Original phrases: The saying “a stitch in time saves nine”. The historical event “fall of the Bastille”. The saying “slow and steady wins the race”.
A baby seal walks into a club.
A vulture boards the 737 with a dead rabbit under one wing and a dead coyote under the other. The flight attendant comes up to him and says, "I'm sorry, sir, but you are only allowed one carrion."
Warning: Incorrigible punster. Do not incorrige.

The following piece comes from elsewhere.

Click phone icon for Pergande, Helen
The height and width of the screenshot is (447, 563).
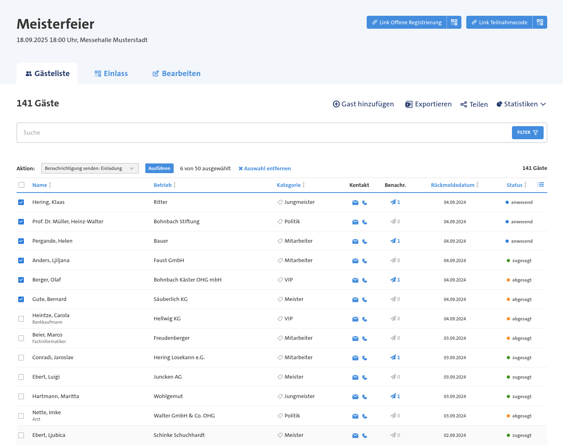point(365,242)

Seen on Licence Plate: PUN GENT
Semper ubi sub ubi.
A meaningless phrase seemingly in Latin. When translated literally into English, it becomes: Always where under where.
One time I accidentally tried to walk through a screen door. I strained myself.
A man goes to see his doctor, complaining that whenever he passes gas, it says "Honda."
The doctor says, "Hmm, let me look," and proceeds to scope the man.
"Aha!" proclaims the doctor. "I see the problem. You have an abscess on your colon."
"An abscess?" asks the man. "What should I do?"
"Why, nothing at all," says the doctor. "Everybody knows that abscess makes the fart go 'Honda.'"
A man went into a bar and asked the bartender for a glass of his licorice-flavored aperitif. The bartender advised against it, but the man insisted. The bartender just shook his head as the man finished his drink, complained about really needing to pass some gas and then ran outside. While he was gone, it sounded as though someone yelled the word "HONDA". When the man returned, the bartender handed him the bottle, said that he had tried to warn him and then pointed to the warning on the label, "Absinthe makes the fart go Honda".
The gynecologist was arrested for making an obscene clone fall.
Newspaper left as a doormat: These are The Times
that dry men's soles.
A little purple man went outside. He saw a little purple bank. He went inside, took his little purple gun and approached the little purple banker. The little purple banker gave the little purple man the little purple money.
The little purple man ran outside. There were little purple police everywhere. The little purple policeman put the little purple cuffs on the little purple man and put him in the little purple van.